Jacob lost his arm after being dragged to a field hospital. His war was over. But so was his life as he had imagined it.

And John fought on alongside the Bieseckers and McCrearys and Deardorffs. His brother was no longer there. Was it harder? Where did he find the strength to keep on marching forward? War had stolen his brother's arm. And here John stood, still on the front line.

He didn't have to fear for long.

Almost as an afterthought, in the Compiler in the first few weeks of June, the notice ran. "A letter just received from Lieut. Earnshaw, of Co. B, 138th Reg., states the casualties in the company as follows: - Killed, John Kitzmiller."

Just two years earlier, Kitzmiller's death might have warranted a full column of text, a eulogy for a young man destroyed in his prime. It might have called for fanfare, for pomp and circumstance. But reality had struck Gettysburg with a vengeance. For a town which had witnessed the deaths of 10,000 men, who had watched as three times that many others limped or rolled through their streets, what was one more lifeless form to be added to the grotesque pile?

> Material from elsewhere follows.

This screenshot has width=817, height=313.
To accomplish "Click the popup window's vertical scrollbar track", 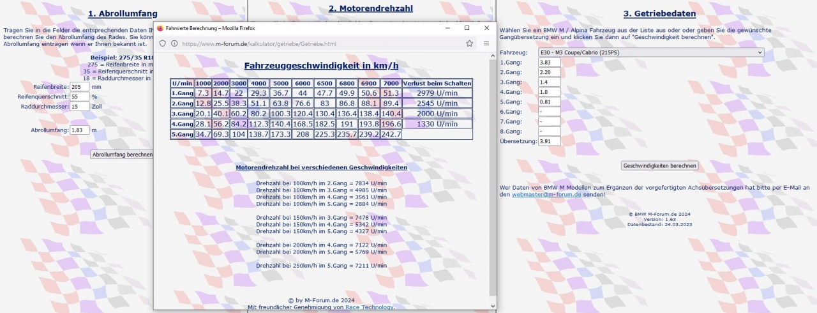I will tap(492, 192).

But the two boys weren't just lifeless forms. They were a son shattered and a son killed. For the Kitzmiller family in Gettysburg, 1863 may have been tough. But 1864 was an absolute tragedy. One insignificant name in a newspaper, hearing your son has lost his left arm, is enough to shatter a mother's heart, leave a father crippled with grief. Worrying over that young man, now missing his trade and writhing in pain in a Washington City hospital must be sheer agony for a mother. And agony becomes inconsolable when a second name, dropped nonchalantly by a typesetter in a newspaper office on Baltimore Street, reaches the Kitzmillers' eyes.

Gettysburg might have been deadened to tragedy, but that didn't stop tragedy from squeezing its way through the tough exterior to shatter heart after heart in 1864.